* Stated problem 1:
Summarize the article on Microsoft's patent for an inconspicuous mode in exactly two sentences.
* Stated problem 2:
Write the next part of the article on Microsoft's inconspicuous-mode patent, starting after its last sentence.

* Passage to read:
[Start]

Jan 27, 2015

Microsoft Granted Patent for an Inconspicuous Mode for Mobile Devices

We have all had those experiences where we've suddenly been distracted by a mobile phone lighting up (for example, why is it impossible to not be distracted by somebody's phone lighting up at the cinema?).  According to the latest patent granted to Microsoft, this could soon be a thing of the past.

Microsoft has developed a system which introduces new technology which would create a mode on mobile phones that automatically picks up on the user's surroundings and adapts so that it is less disruptive in quiet and dark places. The patent claims to detect when an 'environmental condition' has crossed a threshold whereby the volume or brightness has changed considerably to that of a dark room such as a cinema, theatre or bedroom. At that point, the device will switch from its normal operating mode into the pre-installed 'inconspicuous' mode. Once this mode is activated, the device will silence any incoming alerts, the screen will dim and the home screen will only display limited information.

[End]

Records from a dataset:
[Start]

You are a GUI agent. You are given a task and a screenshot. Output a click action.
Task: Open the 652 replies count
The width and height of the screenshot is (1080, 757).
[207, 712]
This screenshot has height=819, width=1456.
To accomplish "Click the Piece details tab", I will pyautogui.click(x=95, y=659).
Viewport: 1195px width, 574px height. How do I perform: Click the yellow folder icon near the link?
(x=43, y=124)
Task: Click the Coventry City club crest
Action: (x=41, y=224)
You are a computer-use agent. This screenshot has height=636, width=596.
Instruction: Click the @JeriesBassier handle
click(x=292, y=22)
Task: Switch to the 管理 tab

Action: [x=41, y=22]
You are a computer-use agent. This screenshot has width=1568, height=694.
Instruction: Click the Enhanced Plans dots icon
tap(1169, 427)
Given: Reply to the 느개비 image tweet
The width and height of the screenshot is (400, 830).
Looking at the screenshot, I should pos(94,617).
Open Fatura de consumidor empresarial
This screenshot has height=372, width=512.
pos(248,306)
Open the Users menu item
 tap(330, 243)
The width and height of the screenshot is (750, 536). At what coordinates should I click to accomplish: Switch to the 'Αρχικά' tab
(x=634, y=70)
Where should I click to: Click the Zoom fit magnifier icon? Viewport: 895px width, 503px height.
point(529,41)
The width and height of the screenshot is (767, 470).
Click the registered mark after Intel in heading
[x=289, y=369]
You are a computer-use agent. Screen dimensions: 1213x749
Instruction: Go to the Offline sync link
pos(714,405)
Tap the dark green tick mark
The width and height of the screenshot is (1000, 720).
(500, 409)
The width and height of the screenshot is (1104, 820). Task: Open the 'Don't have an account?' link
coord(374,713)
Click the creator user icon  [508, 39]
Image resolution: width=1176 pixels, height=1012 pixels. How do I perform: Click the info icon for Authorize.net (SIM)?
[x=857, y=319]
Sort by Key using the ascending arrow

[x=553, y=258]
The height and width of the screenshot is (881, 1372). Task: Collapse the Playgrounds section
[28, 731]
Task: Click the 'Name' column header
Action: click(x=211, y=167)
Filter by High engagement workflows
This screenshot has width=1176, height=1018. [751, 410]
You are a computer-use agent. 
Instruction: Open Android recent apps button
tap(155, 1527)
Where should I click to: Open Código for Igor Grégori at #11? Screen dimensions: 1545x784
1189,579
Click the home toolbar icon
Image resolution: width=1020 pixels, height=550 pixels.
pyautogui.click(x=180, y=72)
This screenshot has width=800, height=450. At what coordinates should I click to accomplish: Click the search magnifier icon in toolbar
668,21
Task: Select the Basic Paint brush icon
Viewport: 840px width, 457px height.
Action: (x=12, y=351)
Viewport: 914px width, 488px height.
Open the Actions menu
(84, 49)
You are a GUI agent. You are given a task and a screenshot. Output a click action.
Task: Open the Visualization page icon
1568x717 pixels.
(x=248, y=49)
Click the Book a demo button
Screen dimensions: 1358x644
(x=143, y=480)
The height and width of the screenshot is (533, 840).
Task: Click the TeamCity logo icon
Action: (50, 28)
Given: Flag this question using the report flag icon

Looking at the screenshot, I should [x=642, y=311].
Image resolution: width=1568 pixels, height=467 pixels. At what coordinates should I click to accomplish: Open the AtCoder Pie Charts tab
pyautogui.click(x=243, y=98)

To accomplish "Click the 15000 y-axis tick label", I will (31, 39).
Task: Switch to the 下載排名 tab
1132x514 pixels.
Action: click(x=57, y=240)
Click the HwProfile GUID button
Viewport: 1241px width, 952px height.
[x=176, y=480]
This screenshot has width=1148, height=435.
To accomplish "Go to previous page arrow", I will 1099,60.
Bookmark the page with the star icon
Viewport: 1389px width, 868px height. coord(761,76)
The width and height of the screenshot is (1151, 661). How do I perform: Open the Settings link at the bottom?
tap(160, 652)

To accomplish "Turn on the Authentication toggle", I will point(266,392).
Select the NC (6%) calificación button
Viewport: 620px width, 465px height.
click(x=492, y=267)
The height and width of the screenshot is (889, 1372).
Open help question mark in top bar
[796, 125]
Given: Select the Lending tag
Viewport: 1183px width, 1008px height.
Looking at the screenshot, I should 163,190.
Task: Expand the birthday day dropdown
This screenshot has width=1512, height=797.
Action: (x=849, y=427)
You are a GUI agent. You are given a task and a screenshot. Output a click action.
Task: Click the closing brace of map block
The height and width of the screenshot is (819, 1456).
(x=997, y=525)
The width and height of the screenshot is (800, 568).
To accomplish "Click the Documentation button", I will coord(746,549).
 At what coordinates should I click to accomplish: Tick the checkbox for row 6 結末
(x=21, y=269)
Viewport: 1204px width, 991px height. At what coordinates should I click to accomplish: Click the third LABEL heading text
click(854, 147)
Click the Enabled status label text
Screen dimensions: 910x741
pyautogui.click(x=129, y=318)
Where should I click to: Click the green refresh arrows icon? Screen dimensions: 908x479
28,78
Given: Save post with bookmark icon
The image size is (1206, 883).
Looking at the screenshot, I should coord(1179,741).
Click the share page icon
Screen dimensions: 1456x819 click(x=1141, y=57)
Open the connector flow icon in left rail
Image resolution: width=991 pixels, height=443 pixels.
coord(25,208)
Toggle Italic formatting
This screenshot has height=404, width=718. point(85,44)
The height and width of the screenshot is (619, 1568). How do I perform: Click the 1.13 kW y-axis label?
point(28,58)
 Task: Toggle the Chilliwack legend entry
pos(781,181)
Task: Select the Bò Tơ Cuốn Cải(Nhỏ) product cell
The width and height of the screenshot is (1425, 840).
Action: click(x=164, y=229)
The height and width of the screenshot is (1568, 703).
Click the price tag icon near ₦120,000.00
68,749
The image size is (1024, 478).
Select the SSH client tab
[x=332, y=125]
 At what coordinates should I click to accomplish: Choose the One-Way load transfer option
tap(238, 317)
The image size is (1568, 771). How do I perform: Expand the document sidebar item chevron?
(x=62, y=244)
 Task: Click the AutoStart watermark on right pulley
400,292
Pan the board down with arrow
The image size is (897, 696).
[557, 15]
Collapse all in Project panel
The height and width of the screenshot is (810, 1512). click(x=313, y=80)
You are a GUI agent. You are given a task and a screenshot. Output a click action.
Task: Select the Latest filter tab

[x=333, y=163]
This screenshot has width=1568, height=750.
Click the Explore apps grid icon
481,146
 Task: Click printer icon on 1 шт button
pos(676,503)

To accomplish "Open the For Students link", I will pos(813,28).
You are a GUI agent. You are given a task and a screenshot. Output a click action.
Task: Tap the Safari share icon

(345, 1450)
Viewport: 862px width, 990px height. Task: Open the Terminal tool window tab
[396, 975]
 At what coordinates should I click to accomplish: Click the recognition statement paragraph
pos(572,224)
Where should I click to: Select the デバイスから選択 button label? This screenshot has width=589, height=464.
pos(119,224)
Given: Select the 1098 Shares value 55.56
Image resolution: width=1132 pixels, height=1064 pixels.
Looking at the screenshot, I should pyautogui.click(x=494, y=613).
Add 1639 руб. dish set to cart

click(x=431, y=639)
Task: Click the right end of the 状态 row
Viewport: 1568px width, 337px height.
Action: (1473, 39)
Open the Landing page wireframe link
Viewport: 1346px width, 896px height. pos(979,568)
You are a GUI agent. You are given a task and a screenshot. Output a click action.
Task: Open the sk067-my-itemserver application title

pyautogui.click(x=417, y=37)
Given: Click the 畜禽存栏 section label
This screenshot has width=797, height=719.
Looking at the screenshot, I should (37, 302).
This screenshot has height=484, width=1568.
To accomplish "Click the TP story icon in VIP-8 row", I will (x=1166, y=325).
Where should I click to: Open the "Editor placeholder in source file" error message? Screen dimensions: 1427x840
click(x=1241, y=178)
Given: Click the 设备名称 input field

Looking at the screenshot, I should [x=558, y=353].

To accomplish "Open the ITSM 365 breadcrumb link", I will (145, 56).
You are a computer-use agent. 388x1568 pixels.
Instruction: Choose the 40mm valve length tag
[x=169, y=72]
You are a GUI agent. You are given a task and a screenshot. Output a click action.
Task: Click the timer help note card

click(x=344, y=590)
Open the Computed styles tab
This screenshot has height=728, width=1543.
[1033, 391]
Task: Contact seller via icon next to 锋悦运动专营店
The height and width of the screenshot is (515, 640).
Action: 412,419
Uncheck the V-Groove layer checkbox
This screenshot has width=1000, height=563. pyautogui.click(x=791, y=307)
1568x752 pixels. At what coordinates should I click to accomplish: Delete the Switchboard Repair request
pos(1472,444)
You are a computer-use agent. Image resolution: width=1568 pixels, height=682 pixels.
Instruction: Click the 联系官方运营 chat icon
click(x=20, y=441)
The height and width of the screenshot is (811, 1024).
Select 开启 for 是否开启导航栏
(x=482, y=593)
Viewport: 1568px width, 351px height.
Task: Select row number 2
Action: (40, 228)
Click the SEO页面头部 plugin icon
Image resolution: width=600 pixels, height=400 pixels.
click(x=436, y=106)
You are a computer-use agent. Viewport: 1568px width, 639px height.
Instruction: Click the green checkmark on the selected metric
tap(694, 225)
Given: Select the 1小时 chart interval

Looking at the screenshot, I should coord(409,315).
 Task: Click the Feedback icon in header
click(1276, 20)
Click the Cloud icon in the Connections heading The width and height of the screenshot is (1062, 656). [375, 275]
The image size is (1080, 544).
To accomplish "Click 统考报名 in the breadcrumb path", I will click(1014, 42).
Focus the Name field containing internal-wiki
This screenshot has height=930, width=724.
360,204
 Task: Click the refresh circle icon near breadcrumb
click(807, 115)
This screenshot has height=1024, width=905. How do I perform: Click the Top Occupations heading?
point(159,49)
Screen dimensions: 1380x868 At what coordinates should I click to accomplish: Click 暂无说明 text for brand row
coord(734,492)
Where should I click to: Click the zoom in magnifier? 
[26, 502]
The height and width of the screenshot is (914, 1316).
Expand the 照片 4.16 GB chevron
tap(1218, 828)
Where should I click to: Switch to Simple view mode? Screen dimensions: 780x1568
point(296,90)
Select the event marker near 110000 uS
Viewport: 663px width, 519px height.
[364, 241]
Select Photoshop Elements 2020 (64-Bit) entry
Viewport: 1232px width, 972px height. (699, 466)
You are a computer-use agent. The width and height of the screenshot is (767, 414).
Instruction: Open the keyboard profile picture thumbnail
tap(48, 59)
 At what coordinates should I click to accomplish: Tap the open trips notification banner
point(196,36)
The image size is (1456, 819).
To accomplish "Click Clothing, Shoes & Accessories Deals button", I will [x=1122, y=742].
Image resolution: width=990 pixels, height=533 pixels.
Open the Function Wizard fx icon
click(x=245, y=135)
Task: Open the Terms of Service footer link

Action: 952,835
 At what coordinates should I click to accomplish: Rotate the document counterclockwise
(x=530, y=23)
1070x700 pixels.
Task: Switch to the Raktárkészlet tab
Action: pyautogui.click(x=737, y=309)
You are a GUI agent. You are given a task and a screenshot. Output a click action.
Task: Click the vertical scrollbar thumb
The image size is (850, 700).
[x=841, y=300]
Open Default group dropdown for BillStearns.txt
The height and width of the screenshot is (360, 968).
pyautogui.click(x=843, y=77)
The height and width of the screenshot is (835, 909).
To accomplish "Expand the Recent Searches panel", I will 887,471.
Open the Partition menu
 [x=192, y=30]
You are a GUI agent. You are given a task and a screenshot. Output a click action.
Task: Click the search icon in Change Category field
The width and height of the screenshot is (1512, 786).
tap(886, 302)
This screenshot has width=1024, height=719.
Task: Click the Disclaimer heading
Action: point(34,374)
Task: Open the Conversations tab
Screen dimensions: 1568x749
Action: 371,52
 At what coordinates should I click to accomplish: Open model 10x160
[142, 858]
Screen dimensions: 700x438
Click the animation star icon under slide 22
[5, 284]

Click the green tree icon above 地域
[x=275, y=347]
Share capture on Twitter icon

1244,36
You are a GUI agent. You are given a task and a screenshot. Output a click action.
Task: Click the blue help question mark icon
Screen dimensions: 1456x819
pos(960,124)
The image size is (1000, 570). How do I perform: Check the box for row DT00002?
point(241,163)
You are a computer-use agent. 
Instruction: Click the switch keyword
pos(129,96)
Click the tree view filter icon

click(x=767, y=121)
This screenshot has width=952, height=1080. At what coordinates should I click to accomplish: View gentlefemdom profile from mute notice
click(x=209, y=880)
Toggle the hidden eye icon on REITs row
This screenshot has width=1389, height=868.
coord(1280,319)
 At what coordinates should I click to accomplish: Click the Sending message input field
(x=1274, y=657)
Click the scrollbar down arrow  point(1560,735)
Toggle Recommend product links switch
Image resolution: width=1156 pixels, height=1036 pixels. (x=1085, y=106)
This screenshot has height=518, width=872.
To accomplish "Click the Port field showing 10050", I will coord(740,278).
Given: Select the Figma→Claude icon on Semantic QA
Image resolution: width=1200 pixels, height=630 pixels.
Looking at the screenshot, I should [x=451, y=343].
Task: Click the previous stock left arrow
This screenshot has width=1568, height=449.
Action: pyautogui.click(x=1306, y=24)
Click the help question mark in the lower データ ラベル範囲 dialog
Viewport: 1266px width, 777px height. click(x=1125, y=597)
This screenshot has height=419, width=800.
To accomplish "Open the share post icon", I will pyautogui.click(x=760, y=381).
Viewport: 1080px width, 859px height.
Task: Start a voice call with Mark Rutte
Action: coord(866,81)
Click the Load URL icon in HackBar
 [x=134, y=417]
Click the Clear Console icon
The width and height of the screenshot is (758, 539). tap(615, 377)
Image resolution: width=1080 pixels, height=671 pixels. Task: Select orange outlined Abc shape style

[End]

* Exercise response 1:
Microsoft has been granted a patent for a mode on mobile phones that picks up on the user's surroundings and adapts to be less disruptive in quiet, dark places such as a cinema, theater or bedroom. When the device detects that an environmental condition like volume or brightness has crossed a threshold, it switches into the inconspicuous mode, silencing incoming alerts, dimming the screen and showing only limited information on the home screen.

* Exercise response 2:
Initially the technology will be activated by a number of factors. First, the detection of dimmed light and sound. Second, where the GPS is activated on a device, it will detect when a local cinema, restaurant or theatre is in close proximity and will change modes to suit. Third, if the WIFI is active and it detects a wireless local area network which suggests the place in its name such as CINEMACLOUD etc., it will sense that the mode may be required. Additionally, if a user has events planned in the device's calendar such as a meal in a restaurant, it will switch into the inconspicuous mode at the time of the planned occasion. The user can of course also select the mode whenever they feel appropriate.

There is no doubt that this is very smart technology however no clarification has been given as to how the device will detect whether it is simply in a handbag or a pocket which could activate the inconspicuous mode. We're sure that more developments will follow.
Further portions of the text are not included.